Fertitta is the sole owner of Landry’s, his dining, hospitality, entertainment, and gaming corporation. The Landry’s portfolio includes five Golden Nugget casinos: two in Nevada, one in Atlantic City, and one each in Biloxi, Mississippi, and Lake Charles, Louisiana.

Billion Dollar Buyer(s)

Along with Landry’s and Golden Nugget, Fertitta owns the NBA Houston Rockets. He also stars on the CNBC show Billion Dollar Buyer, a reality series where prospective business owners hoping to work with him make pitches to land their “deal of a lifetime.”

When it comes to Caesars Entertainment, however, Fertitta isn’t the only billionaire buyer in the game.

Fertitta’s four million shares amount to less than one percent of the total company. Fellow billionaire Carl Icahn has amassed a 10 percent stake in the casino empire. Hedge fund HG Vora Capital owns nearly five percent.

Last October, Fertitta proposed a reverse takeover at $13 per share. Landry’s laundry list of restaurant chains – which include Morton’s, Bubba Gump Shrimp, and McCormick & Schmick’s – would be placed inside many of Caesars’ 49 casinos.

Fertitta also would have assumed the role of CEO of the combined company.

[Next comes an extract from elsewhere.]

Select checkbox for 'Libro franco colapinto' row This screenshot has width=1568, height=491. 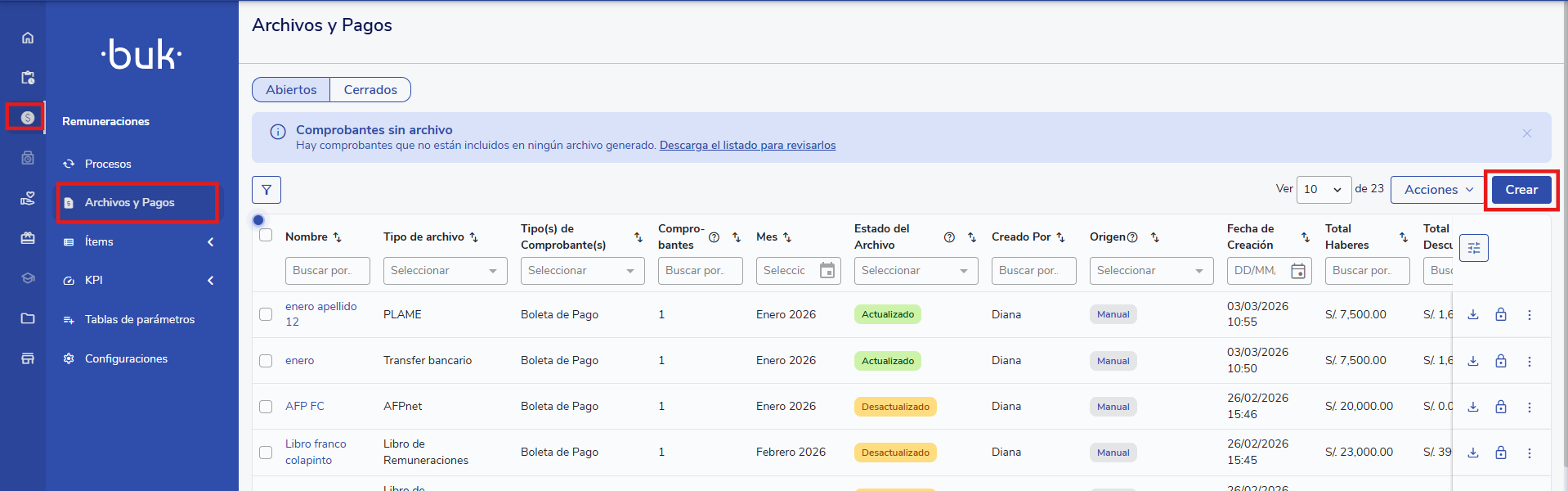266,453
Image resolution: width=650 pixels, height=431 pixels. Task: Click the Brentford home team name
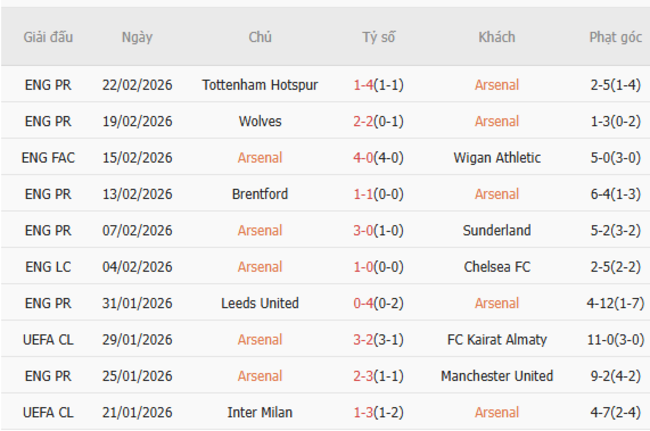click(260, 194)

Caesars rejected the scheme, saying it wasn’t “consistent with the company’s plans to create and enhance shareholder value over the long term.”

Reports surfaced last week that Icahn is pushing Caesars to consider selling the company. Along with Golden Nugget, Eldorado Resorts has been mulling an offer, and there’s been speculation that MGM Resorts is additionally interested.

Sale Imminent?

Bloomberg says Caesars Entertainment’s Chapter 11 bankruptcy reorganization left the company with a shareholder base controlled by “distressed debt investors and hedge funds, as well as its original private equity firms, Apollo Global Management and TPG.”

The activist investors and hedge funds have been seeking a leadership change, and potential sale. Caesars CEO Mark Frissora announced his resignation in February, but is remaining with the company until his successor is identified.

Despite months of acquisition rumors, Wall Street investors largely haven’t bet on Caesars. Shares were trading around $9 in October, and closed Monday at $9.15 – not exactly the type of surge typically associated with a company being acquired.

Caesars will release its Q4 and full-year 2018 earnings on February 21. The Zacks Investment Research consensus is that the company will report revenues of $2.1 billion in the final three months of the year, but a loss of $0.10 per share.